QUESTION: What does the latest research say about the safety and efficacy of scaling dental implants?
ANSWER: Scratched implant surfaces are thought to be more susceptible to plaque biofilm accumulation, as well as more difficult to keep clean. The therapeutic concern is that scratched implant surfaces may increase the likelihood or severity of peri-implant mucositis or peri-implant bone loss. The literature has thus far failed to confirm this theory. Most of the research on this topic consists of in vitro studies that found metal scalers and ultrasonic inserts/tips (UITs) tend to scratch implant surfaces, whereas plastic-covered hand instruments and UITs do not.
In vitro research describes the potential risk for the deposition of shredded plastic from plastic-covered instruments onto rough-surface implant surfaces.
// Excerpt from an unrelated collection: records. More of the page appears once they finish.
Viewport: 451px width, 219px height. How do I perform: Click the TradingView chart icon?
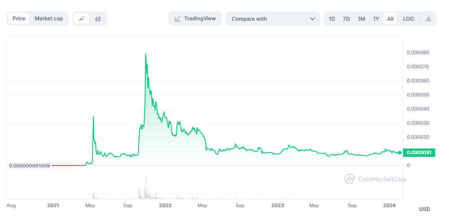pyautogui.click(x=178, y=19)
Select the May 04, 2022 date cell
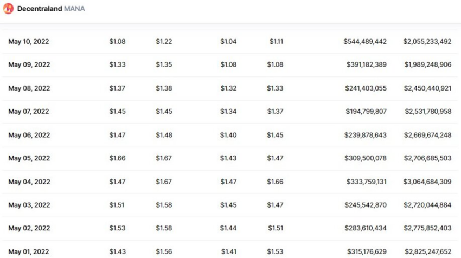Viewport: 461px width, 258px height. click(29, 182)
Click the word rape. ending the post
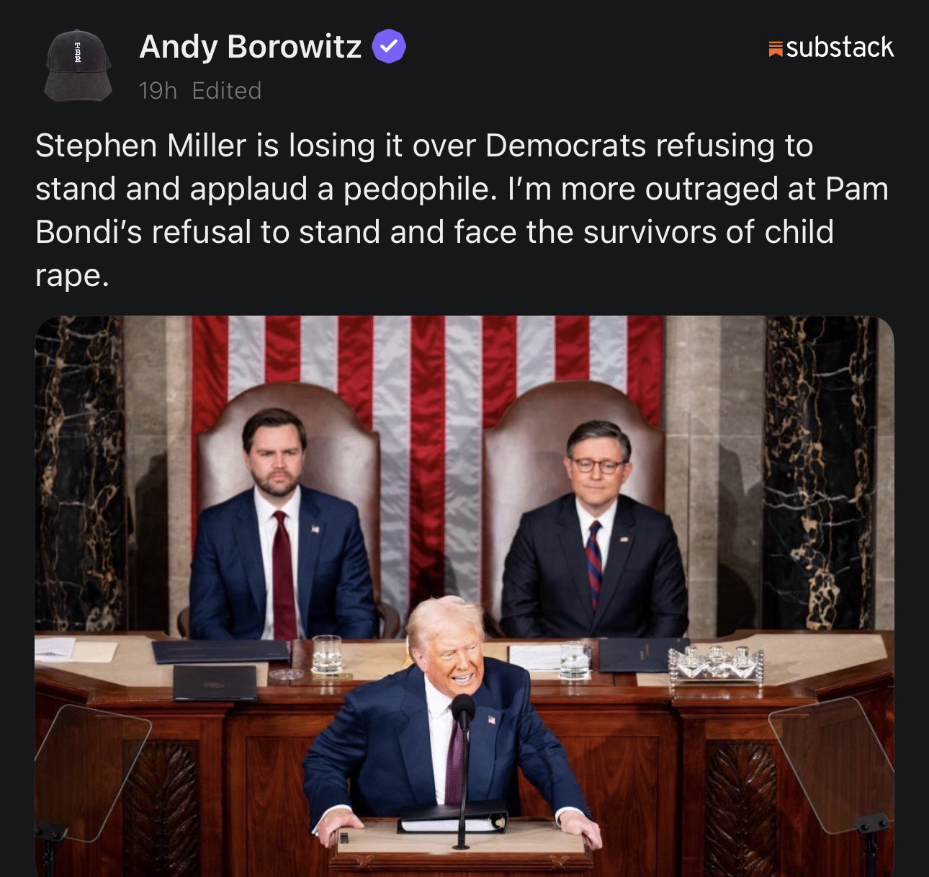The width and height of the screenshot is (929, 877). [x=72, y=277]
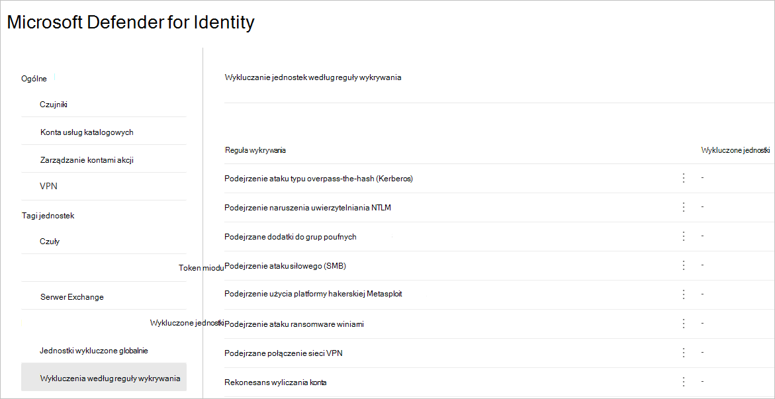Select Wykluczenia według reguły wykrywania
775x399 pixels.
[110, 378]
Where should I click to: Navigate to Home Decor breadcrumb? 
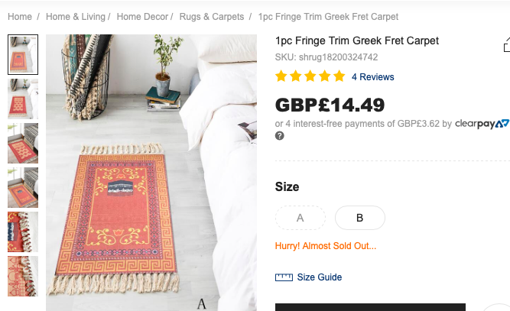143,17
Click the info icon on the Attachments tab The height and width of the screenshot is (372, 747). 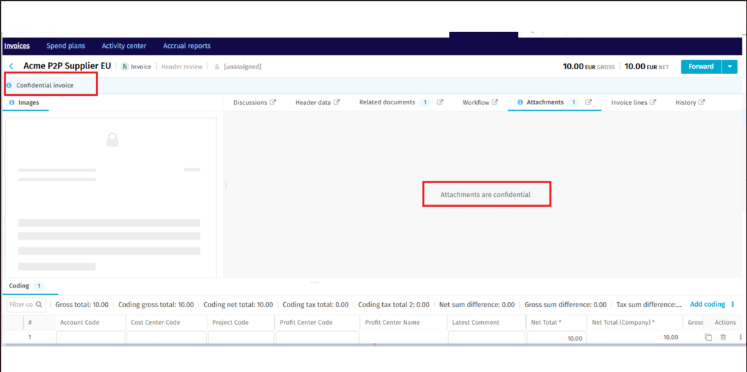pos(520,102)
In addition, research has indicated sodium bicarbonatebased powders used with air polishing devices may become embedded in rough-surface implant surfaces.2 It has also been reported that water-soluble glycine powder used in specially designed air polishing devices has only small effects on implant surface topography. Another in vitro study assessed the effects of instrumentation on manufactured rough-surface implants and found that the metal instrumentation of these fixtures resulted in a smoother implant surface and less bacterial adherence. Because most implants are rough-surface implants, this result may be positive, but it has yet to be evaluated in vivo.
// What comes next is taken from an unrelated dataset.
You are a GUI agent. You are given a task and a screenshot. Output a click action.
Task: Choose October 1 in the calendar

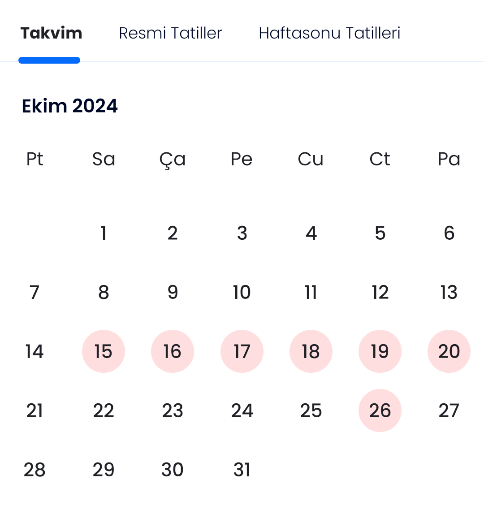click(103, 233)
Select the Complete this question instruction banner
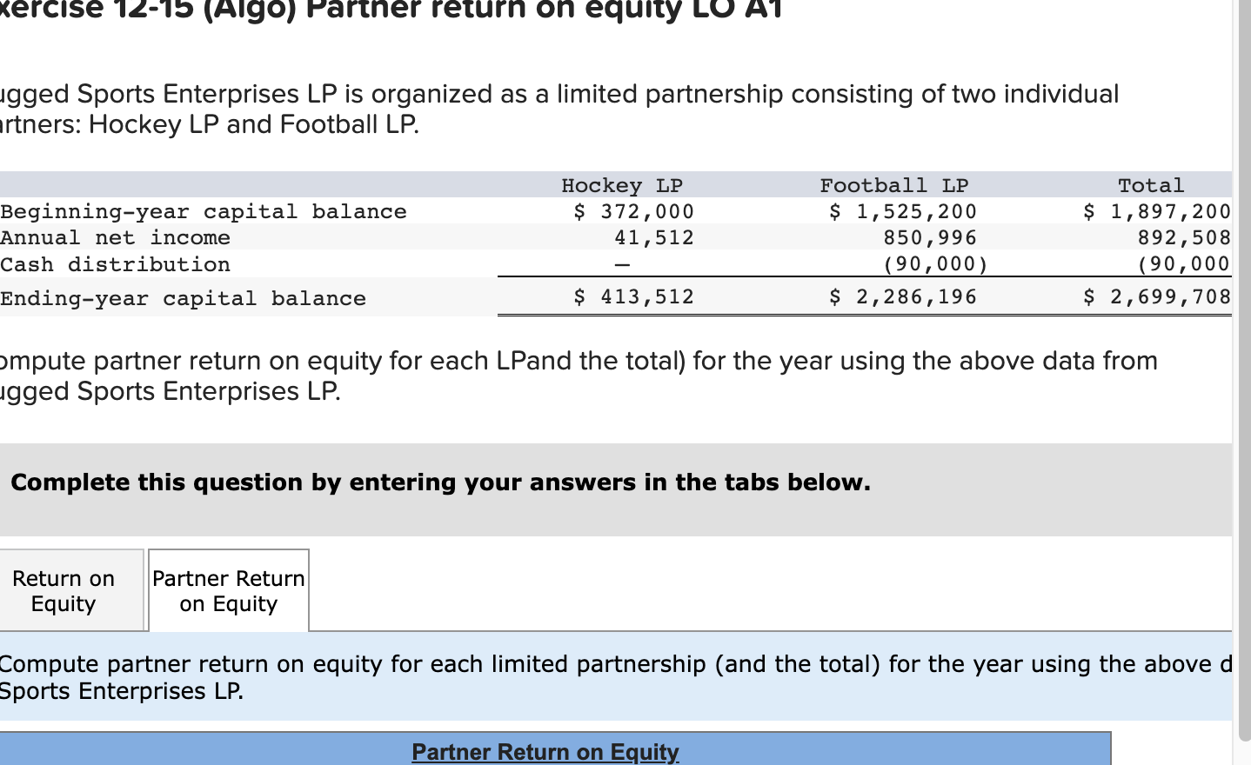 point(440,482)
A classification system for implant maintenance describes three categories of maintenance. Class I indicates no exposure of the implant and limited or no clinical access to the titanium abutment. Class II means the titanium abutment is exposed to the oral cavity or the gingival tissues easily move away from the abutment. In Class III cases, the implant is clinically exposed or a soft tissue pocket is adjacent to the implant fixture. In Class I cases, the clinician is only instrumenting the prosthesis, so the recommendation is to use conventional instrumentation. Be practical—metal curets and/or metal UITs remove calculus, but plastic instruments may not. For implants in Class II, hard accretions and soft plaque on the prosthesis should be removed with conventional instrumentation. The exposed abutment is smooth so plastic instruments are appropriate to remove soft plaque. If calculus is present on an exposed abutment, however, consider using metal instrumentation and/or air polishing. As previously stated, there is no existing evidence that scratched abutments result in increased inflammation or aggravate peri-implantitis.
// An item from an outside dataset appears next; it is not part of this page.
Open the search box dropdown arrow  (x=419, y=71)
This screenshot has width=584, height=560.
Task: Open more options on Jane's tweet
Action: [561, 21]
In Class III situations, first determine if the implant is a smooth-surface implant or a rough-surface implant. Take into account whether deintegration or incomplete osseointegration has re sulted in thread exposure. Because plastic curets are not effective in debriding rough-surface implants, metal hand or ultrasonic instrumentation should be used. Furthermore, plasticcoated UITs may shred as they touch sharp fixture threads, leaving shards of plastic in the pocket.
Finally, if cleaning the portion of an implant designed to be osseointegrated, the possibility of scratching the implant surface is less important than the need to remove as much plaque and calculus as possible. This will reduce the likelihood of continued peri-implant bone loss.